Bernard Tapie, le 4 avril 2019. / BERTRAND GUAY / AFP

Plus de dix ans après l’arbitrage controversé ayant octroyé 403 millions d’euros à Bernard Tapie pour régler son litige face au Crédit Lyonnais, l’homme d’affaires a été relaxé, mardi 9 juillet, tandis qu’il était jugé par le tribunal correctionnel de Paris pour « escroquerie » et « détournement de fonds publics ». Le PDG d’Orange, Stéphane Richard, jugé pour complicité d’escroquerie, a lui aussi été relaxé, de même que l’avocat de Bernard Tapie, Maurice Lantourne, et le haut magistrat impliqué dans l’arbitrage, Pierre Estoup.

Le tribunal n’a pas suivi les réquisitions du parquet de Paris, qui, le 1er avril, avait demandé une peine de cinq ans de prison ferme contre M. Tapie.

En juillet 2008, M. Tapie avait obtenu la somme inédite de 45 millions d’euros, au seul titre du préjudice moral, en réparation d’une « faute » du Crédit lyonnais lors de la revente de l’équipementier sportif Adidas.
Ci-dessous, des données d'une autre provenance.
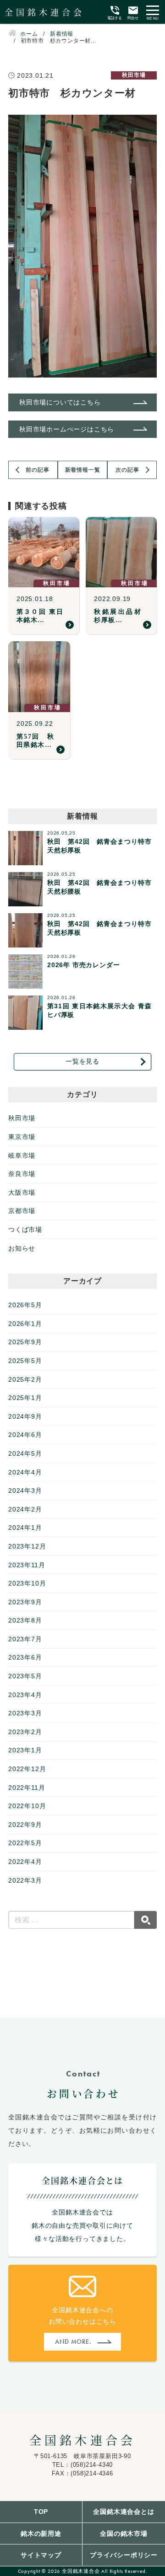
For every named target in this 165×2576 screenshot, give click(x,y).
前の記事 (37, 470)
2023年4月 (25, 1694)
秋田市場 (21, 1118)
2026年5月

Cette sentence rendue par un tribunal arbitral privé aurait dû être l’épilogue d’un titanesque contentieux entre l’homme d’affaires et l’ex-banque publique, qu’il accuse depuis vingt-cinq ans de l’avoir floué.

Mais la sentence a été définitivement annulée en 2015 au civil pour « fraude » et Bernard Tapie – en faillite personnelle depuis décembre 1994 – a été condamné à restituer les millions perçus, dont le montant et les délais de remboursement sont encore débattus.

Cette peine ne confirme donc pas l’analyse du ministère public, pour qui Tapie a « truqué » l’arbitrage, en activant ses soutiens à l’Elysée pour que le pouvoir sarkozyste choisisse la voie arbitrale au lieu de la justice ordinaire, puis en s’assurant de la « partialité » d’un des juges arbitres, qui entretenait des « liens anciens et réguliers » avec son avocat historique Maurice Lantourne. « A la solde » du duo, le haut magistrat Pierre Estoup, principal rédacteur de la sentence, avait « abusé » ses deux co-arbitres, ont également estimé les représentants du parquet. Ils ont réclamé une peine « symbolique » de trois ans d’emprisonnement ferme contre M. Estoup, 92 ans et absent au procès pour raisons médicales, et trois ans avec sursis contre Me Lantourne.

Stéphane Richard également relaxé

Des peines de trois ans de prison dont 18 mois ferme, 100 000 euros d’amende et une interdiction de la fonction publique pendant cinq ans avaient été demandées contre deux ex-hauts fonctionnaires, l’actuel PDG d’Orange Stéphane Richard et l’ancien dirigeant du Consortium de réalisation (CDR), chargé de gérer le passif du Crédit Lyonnais. M. Richard, 57 ans, jouait son avenir à la tête de l’opérateur télécom : en cas de condamnation, il devra démissionner, avait prévenu le ministre de l’économie, Bruno Le Maire, en janvier 2018.

L’accusation reproche à l’ex-directeur de cabinet de Mme Lagarde d’avoir fait une « présentation tronquée » du litige à sa ministre pour permettre l’entrée en arbitrage et de lui avoir tu la présence de l’homme d’affaires lors d’une réunion cruciale à l’Elysée.

« Il n’a rien dissimulé » à Mme Lagarde, avaient insisté les avocats du patron d’Orange, brocardant la « thèse complotiste » de l’accusation dont la base serait un « pacte implicite » conclu entre Nicolas Sarkozy, élu en 2007, et son soutien politique M. Tapie.

Christine Lagarde, la future présidente de la Banque centrale européenne (BCE), avait été, elle, été condamnée fin 2016 pour « négligence » pour ne pas avoir exercé de recours contre cet arbitrage quand elle était ministre de l’Economie. La Cour de justice de la République l’avait toutefois dispensée de peine.